Sunday, December 12, 2010

Education Week 11/03/2010 issue

Funds Fuel Graduation Initiatives, p.1
The U.S. Department of Education is providing almost $50 million in grants to states and school districts to fund a high school graduation initiative.  This was the first installment, with hopefully more to come in five-year grants.  The current overall high school graduation rate is 70%, but this figure drops to 50% in poor communities.  This high school completion strategy ties in with one of President Obama’s goals, to make the U.S. the leader in college completion.
The funding is aimed at both helping schools keep students from dropping out and bringing back students who had already dropped out.  The new emphasis is on monitoring student attendance, behavior, and coursework in middle school, looking for warning signs.  The focus will be on helping individual students rather than demographic groups of students.  The program will enlist the aid of social service groups and community groups to help returning dropouts make up lost ground, using school “acceleration institutes” and community-based “re-engagement specialists” such as social workers.
The new initiative provides a welcome focus on improvement in high school graduation rates as part of the push to increase college graduation rates.  The future of the initiative is uncertain, however, given funding uncertainties due to the financial crisis.

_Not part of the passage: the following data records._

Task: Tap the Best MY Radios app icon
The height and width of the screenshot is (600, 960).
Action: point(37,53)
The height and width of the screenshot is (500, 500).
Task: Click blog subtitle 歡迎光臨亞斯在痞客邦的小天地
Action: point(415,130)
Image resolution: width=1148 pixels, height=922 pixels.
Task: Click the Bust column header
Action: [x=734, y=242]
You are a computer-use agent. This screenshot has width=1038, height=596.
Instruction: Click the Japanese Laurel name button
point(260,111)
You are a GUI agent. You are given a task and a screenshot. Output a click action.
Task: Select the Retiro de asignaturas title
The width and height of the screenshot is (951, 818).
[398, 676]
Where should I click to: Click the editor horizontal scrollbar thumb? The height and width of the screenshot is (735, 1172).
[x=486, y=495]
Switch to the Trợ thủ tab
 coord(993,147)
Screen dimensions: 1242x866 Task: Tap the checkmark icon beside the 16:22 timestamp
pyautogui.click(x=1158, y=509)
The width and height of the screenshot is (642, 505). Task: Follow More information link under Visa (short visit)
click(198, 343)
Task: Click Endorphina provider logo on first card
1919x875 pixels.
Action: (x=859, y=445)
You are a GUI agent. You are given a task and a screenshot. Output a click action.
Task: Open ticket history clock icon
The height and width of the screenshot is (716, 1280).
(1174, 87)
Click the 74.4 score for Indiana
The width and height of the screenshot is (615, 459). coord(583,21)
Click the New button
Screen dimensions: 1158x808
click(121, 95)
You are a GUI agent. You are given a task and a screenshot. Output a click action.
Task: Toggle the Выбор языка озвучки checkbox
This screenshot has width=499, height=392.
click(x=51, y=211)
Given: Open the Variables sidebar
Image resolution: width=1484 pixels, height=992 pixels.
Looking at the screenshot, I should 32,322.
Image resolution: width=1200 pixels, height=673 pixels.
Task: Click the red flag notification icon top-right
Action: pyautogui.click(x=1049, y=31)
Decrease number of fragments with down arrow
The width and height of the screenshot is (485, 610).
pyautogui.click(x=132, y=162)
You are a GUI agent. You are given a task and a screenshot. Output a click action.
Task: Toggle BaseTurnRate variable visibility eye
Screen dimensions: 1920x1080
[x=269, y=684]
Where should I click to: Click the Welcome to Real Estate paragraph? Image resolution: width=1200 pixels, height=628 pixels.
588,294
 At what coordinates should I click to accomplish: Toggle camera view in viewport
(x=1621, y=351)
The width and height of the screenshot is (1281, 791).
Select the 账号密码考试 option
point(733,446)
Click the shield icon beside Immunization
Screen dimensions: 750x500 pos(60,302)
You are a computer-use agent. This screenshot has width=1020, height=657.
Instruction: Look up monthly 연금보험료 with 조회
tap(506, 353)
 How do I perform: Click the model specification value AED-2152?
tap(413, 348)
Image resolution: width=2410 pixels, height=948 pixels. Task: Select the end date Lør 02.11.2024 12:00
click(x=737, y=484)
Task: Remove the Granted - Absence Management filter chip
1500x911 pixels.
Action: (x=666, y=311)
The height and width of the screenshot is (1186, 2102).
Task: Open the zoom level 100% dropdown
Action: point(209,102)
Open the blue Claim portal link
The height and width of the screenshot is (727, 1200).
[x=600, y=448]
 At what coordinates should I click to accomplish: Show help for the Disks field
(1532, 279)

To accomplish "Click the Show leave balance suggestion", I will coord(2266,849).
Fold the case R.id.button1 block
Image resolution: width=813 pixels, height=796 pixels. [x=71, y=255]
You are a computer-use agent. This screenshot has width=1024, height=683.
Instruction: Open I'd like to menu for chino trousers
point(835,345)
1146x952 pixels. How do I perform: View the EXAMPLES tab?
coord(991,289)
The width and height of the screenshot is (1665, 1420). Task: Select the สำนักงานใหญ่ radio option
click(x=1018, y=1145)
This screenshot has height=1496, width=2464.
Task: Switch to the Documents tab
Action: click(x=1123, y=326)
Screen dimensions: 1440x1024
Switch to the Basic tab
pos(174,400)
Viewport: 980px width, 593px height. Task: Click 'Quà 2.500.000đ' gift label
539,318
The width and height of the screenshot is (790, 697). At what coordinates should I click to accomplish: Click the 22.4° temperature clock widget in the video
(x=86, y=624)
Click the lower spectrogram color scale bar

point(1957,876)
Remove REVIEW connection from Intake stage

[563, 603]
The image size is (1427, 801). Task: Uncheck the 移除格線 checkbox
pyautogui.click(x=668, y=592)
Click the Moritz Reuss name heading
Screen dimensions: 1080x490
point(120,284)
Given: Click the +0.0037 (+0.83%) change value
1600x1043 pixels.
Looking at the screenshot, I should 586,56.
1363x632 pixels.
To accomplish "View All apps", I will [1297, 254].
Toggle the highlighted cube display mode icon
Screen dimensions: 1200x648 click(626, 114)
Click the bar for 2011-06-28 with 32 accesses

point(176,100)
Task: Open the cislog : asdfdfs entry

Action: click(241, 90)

City’s Black Males Stay in School, p. 1
Baltimore school leaders have been working with a program over the past three years to keep more students in school and on track to graduation.  One result:  Black male students’ graduation rate has increased from 51% in 2006-2007 to 57.3% in 2009-2010.  Overall graduation rates went from 60% to 66% over the same time span.  Blacks make up 87.8% of enrollment in city schools.  Comparable national figures for 2006-2007:  46.7% of African American males graduated versus 73.7% of white males.  The district has also scored higher on National Assessments (83.6%) than would be expected in a high-poverty area.  The emphasis of the program has been on reducing absenteeism and suspensions, providing students with more public school choice options, and enlisting community partnerships.  One strategy has been the “Great Kids Come Back Campaign,” with volunteer s knocking on doors to try to bring back dropouts.
One key has been to change the expectations of adults—it was always assumed that a certain percentage of students would be lost, based on practices such as showing the door to students who came infrequently, who had discipline problems, or who were old but had too few credits.  Instead, an “intervention period” was created for such students while efforts were made to help get them back on track.
Student mindsets had to change as well.  Community group leaders, who “speak a language the community understands,” have been used to help bring defiant and disruptive students into the program.